Angel chuckled and his heart warmed at the sound.
“No, no boyfriend.”
“Good. Shall we walk together?” he suggested.
“I’d like that.”
She rose with a fluid grace that mesmerized him, and gathered up her coat and bag. He reached for her coat and helped her into it, his fingertips brushing the nape of her neck. He’d felt a shock of awareness when he’d touched her hand, but that was nothing compared to the jolt that struck him now. It was wrong, he knew, to feel such an overpowering attraction to Angel when he was engaged to another woman. Was he no different than his mother, who had been incapable of observing the boundaries of married life?
Thierry pulled his hands away and, balling them into fists, he shoved them deep into his pockets. A sense of shame filled him. This was madness. In a few weeks’ time he’d be marrying Princess Mila and here he was, in New York, desperate to spend more time with someone whose first name was almost the only thing he knew about her. Well, that and her keen intelligence about topics dear to his heart. Even so, it didn’t justify this behavior, he argued silently.

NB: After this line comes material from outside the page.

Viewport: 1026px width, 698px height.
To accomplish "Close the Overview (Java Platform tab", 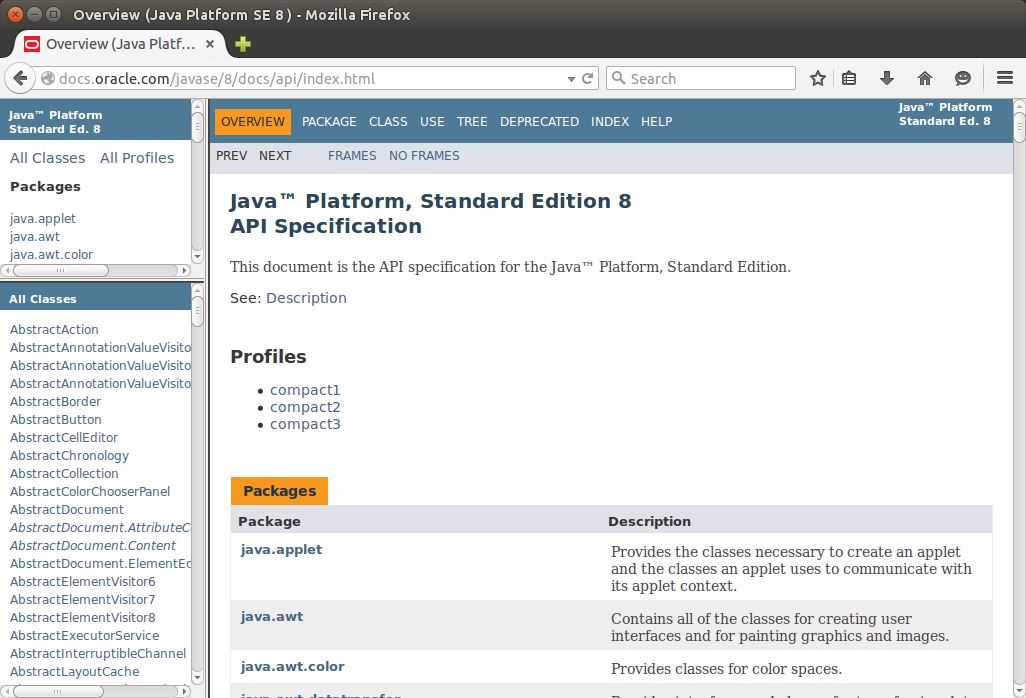I will tap(210, 44).
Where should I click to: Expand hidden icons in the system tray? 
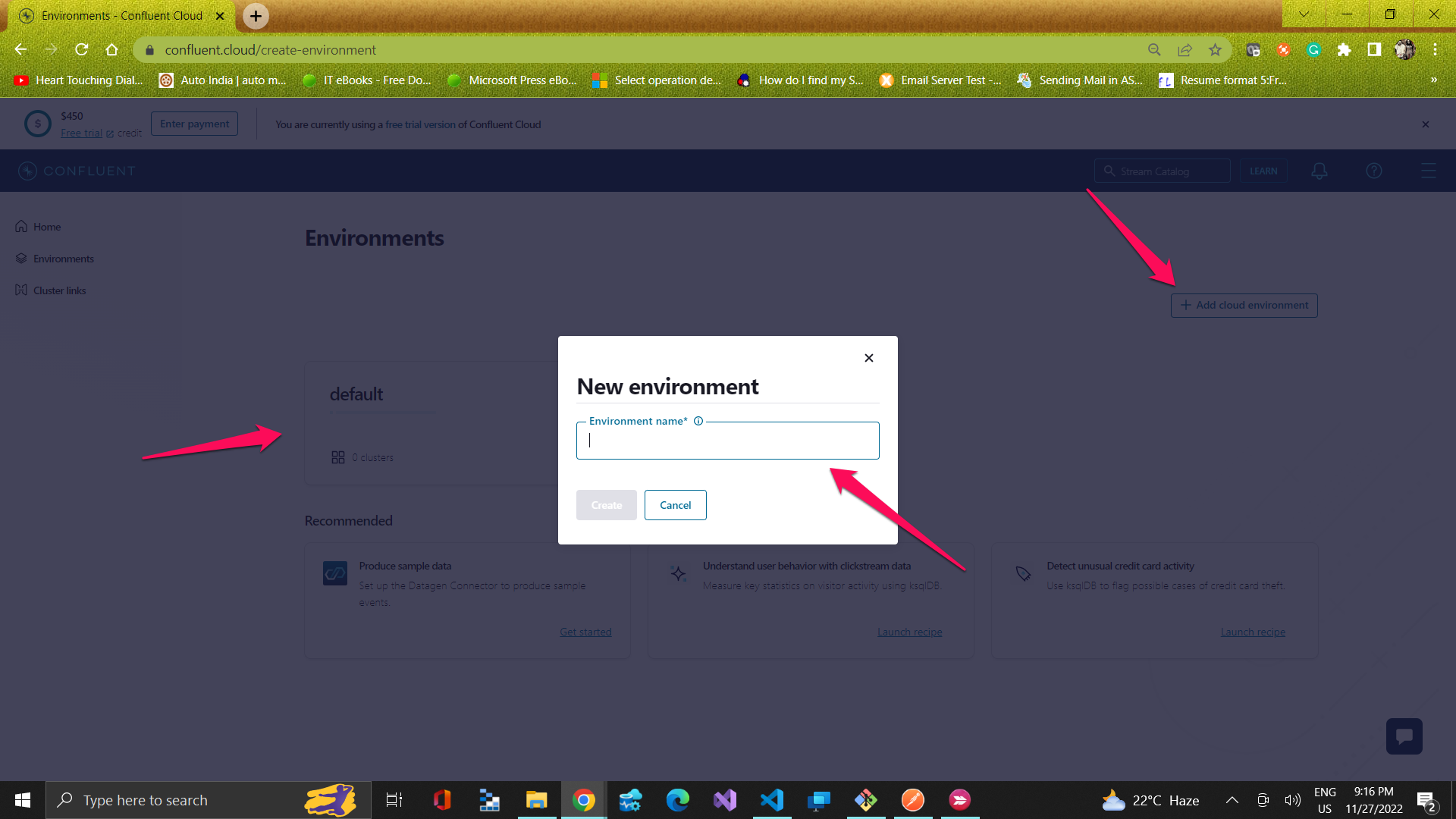click(x=1232, y=800)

And then she turned to look at him and smiled, and he knew that whatever else was to come in his life, he had to grasp hold of this moment, this night, and make the most of the oasis of peace she unwittingly offered him.
They headed out of the coffee shop and turned toward Seventh Avenue. His security detail melted into the people around them. There, ever vigilant, but not completely visible. The rain had stopped and Thierry began to feel his spirits lift again. This felt so normal, so unscripted. It was a vast departure from his usual daily life.

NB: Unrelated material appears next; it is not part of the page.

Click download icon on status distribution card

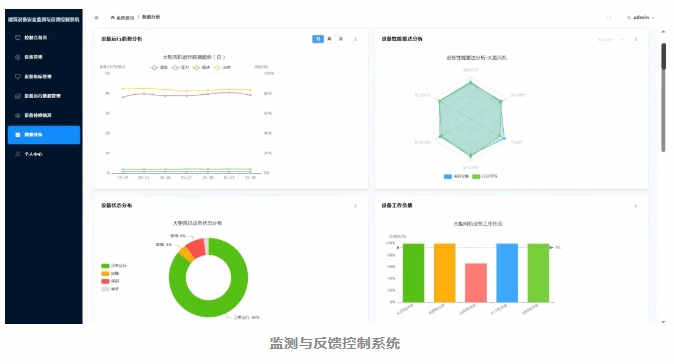pyautogui.click(x=355, y=206)
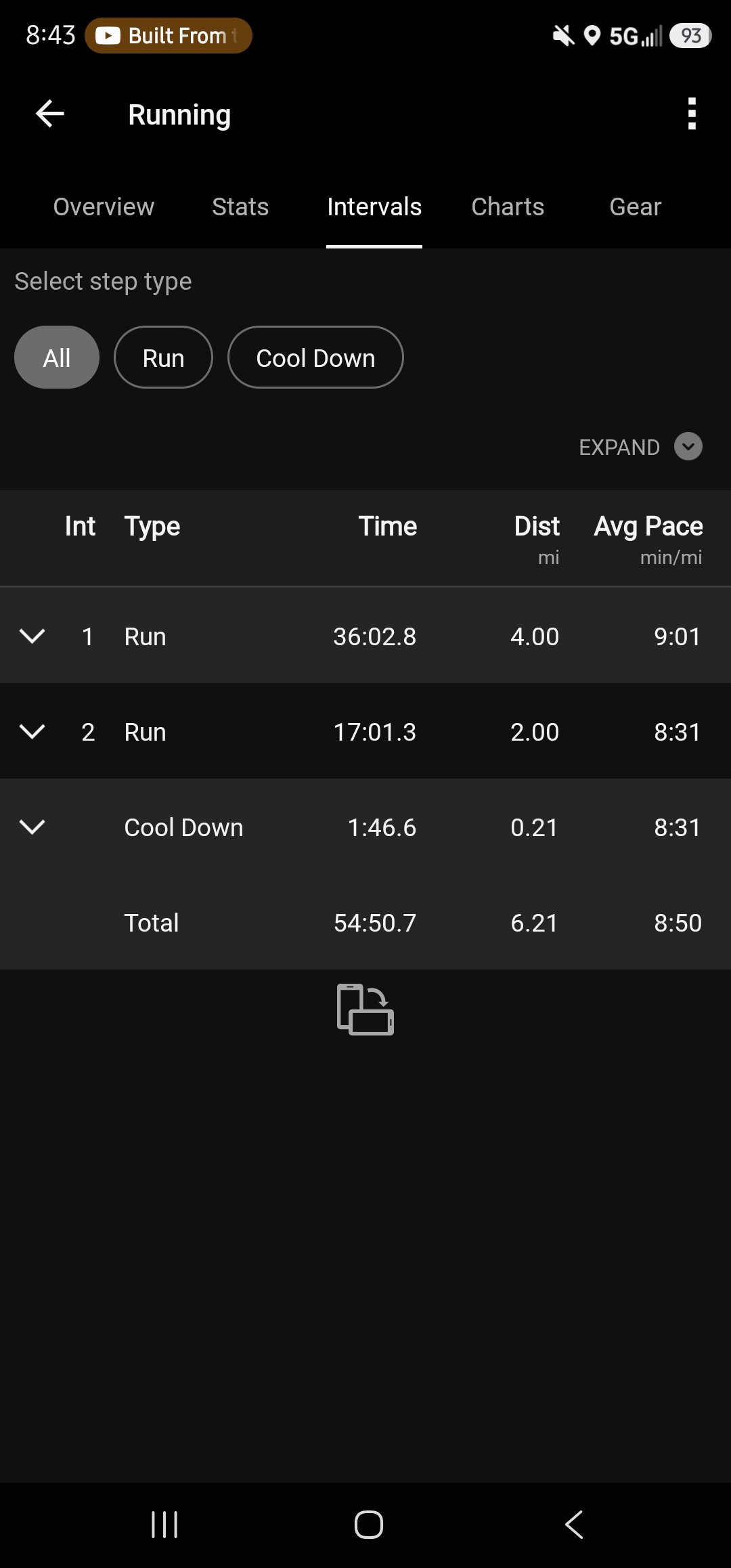Open the Gear tab
Screen dimensions: 731x1568
click(x=635, y=207)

“Tell me about yourself,” he prompted his silent companion. “Any family?”
“I have a brother. He’s in Europe right now,” Angel said lightly, but he saw the way she pressed her delectable full lips together as if she was holding something back. “How about you?” she asked, almost as if her question was an afterthought.
“An only child.”
“Was it lonely, growing up?”
“Sometimes, although I always had plenty of people around me.”
Angel gestured to the guard in front and the others nearby. “People like them?” she asked.
“And others,” he admitted.
They stopped at a set of lights and she lifted her chin and stared straight ahead. “Sometimes you can be at your most lonely when you’re surrounded by people.”